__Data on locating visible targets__

##############################

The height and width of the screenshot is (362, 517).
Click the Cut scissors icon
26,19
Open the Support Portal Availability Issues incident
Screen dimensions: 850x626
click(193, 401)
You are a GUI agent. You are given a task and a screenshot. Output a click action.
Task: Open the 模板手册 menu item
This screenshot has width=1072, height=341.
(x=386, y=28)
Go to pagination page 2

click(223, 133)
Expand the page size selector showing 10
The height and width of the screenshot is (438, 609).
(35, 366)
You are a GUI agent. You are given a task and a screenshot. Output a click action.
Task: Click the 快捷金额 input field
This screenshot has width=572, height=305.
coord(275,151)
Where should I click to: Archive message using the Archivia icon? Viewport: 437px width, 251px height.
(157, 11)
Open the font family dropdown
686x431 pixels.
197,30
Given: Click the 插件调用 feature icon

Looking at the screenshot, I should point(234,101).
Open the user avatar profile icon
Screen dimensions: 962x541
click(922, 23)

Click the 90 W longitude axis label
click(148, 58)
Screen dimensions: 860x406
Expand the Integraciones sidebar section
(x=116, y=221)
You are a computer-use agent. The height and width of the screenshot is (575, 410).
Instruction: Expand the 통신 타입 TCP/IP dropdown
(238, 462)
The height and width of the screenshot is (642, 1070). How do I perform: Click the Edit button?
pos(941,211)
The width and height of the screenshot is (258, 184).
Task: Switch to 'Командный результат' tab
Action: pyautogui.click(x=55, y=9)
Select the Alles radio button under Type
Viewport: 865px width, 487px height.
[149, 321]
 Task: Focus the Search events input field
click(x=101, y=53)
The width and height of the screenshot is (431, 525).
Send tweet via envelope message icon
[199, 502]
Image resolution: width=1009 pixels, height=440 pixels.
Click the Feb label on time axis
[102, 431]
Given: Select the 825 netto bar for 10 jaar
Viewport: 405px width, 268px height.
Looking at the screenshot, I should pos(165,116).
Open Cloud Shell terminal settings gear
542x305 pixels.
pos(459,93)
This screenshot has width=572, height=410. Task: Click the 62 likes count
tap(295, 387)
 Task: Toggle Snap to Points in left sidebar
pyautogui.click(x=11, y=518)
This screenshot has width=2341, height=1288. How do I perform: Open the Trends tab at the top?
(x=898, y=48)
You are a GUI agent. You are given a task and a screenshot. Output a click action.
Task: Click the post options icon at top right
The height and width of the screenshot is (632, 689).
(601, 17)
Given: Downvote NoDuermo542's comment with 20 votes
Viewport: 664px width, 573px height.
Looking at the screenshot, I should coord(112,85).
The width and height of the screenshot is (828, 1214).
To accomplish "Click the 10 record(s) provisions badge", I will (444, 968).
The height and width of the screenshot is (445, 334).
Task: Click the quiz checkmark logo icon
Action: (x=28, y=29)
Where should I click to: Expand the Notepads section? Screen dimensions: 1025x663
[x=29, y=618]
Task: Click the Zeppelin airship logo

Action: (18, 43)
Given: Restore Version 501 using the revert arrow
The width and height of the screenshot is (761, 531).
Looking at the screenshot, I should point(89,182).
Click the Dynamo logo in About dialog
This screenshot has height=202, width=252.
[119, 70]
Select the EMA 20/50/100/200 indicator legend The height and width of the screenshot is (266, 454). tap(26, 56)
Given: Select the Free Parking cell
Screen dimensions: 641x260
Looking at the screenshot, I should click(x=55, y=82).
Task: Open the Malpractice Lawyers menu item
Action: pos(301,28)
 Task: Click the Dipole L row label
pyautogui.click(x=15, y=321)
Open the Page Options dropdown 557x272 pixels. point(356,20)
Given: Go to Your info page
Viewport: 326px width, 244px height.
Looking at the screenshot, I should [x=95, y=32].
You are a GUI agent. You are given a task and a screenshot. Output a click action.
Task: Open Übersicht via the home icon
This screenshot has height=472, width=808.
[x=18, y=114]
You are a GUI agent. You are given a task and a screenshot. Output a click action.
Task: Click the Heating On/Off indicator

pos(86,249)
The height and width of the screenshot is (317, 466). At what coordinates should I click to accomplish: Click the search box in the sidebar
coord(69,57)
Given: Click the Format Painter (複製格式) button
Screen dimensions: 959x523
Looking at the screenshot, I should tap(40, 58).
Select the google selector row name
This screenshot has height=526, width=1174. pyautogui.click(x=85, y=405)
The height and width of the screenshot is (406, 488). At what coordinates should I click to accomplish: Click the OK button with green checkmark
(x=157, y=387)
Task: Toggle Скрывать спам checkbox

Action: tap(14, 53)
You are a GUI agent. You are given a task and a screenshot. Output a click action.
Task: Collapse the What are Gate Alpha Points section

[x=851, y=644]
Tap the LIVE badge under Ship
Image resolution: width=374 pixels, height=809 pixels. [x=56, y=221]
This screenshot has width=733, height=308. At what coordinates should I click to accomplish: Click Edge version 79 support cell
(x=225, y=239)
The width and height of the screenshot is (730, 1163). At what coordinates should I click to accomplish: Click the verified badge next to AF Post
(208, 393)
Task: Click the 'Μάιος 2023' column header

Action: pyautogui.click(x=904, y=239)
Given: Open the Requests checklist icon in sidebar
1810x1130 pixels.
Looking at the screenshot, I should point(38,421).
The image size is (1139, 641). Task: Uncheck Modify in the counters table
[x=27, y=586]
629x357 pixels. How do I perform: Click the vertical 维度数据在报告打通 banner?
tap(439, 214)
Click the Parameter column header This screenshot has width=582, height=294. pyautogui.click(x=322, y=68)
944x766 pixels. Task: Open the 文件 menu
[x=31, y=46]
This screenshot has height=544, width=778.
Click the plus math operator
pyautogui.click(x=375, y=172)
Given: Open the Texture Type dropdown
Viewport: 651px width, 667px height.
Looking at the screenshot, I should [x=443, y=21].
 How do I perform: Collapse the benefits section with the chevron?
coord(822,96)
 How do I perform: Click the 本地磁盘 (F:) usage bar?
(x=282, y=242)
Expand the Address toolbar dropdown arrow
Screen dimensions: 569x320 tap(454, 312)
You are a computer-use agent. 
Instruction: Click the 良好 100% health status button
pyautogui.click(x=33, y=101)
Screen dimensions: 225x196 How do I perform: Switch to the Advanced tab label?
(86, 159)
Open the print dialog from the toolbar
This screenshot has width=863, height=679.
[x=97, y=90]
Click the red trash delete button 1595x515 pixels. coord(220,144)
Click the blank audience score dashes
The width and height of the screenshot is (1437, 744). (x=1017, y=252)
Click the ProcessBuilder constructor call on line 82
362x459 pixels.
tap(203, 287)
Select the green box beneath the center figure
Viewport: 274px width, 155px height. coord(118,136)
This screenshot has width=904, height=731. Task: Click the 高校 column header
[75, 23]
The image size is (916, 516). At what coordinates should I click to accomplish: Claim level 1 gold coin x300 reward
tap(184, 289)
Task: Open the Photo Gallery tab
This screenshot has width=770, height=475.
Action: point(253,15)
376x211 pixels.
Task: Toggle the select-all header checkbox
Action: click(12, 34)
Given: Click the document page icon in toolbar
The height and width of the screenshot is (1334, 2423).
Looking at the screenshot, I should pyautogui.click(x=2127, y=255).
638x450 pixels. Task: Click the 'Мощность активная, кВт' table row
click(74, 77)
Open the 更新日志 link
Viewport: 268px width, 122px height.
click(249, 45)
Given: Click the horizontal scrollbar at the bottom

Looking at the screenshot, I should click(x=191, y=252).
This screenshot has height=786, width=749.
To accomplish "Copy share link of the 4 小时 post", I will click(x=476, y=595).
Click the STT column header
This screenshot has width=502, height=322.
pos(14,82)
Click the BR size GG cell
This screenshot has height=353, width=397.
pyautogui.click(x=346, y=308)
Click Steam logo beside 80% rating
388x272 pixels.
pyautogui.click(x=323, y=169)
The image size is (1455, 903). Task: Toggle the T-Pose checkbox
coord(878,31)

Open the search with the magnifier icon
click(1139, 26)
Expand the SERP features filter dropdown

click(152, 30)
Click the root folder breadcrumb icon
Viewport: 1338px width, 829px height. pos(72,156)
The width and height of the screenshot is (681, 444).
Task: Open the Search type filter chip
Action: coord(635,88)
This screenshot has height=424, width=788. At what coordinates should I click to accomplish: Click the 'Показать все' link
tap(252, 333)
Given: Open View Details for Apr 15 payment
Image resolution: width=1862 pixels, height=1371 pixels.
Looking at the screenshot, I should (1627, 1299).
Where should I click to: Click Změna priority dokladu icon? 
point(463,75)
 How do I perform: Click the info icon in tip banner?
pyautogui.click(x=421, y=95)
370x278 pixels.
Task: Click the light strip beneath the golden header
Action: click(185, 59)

##############################

__What is needed__
Edit the data starting at its first line and ending at the line containing "click(922, 23)", replacing "page size selector" with "page size menu" and leaving everything else unchanged.

__Answer below__
The height and width of the screenshot is (362, 517).
Click the Cut scissors icon
26,19
Open the Support Portal Availability Issues incident
Screen dimensions: 850x626
click(193, 401)
You are a GUI agent. You are given a task and a screenshot. Output a click action.
Task: Open the 模板手册 menu item
This screenshot has width=1072, height=341.
(x=386, y=28)
Go to pagination page 2

click(223, 133)
Expand the page size menu showing 10
The height and width of the screenshot is (438, 609).
(35, 366)
You are a GUI agent. You are given a task and a screenshot. Output a click action.
Task: Click the 快捷金额 input field
This screenshot has width=572, height=305.
coord(275,151)
Where should I click to: Archive message using the Archivia icon? Viewport: 437px width, 251px height.
(157, 11)
Open the font family dropdown
686x431 pixels.
197,30
Given: Click the 插件调用 feature icon

Looking at the screenshot, I should point(234,101).
Open the user avatar profile icon
Screen dimensions: 962x541
click(922, 23)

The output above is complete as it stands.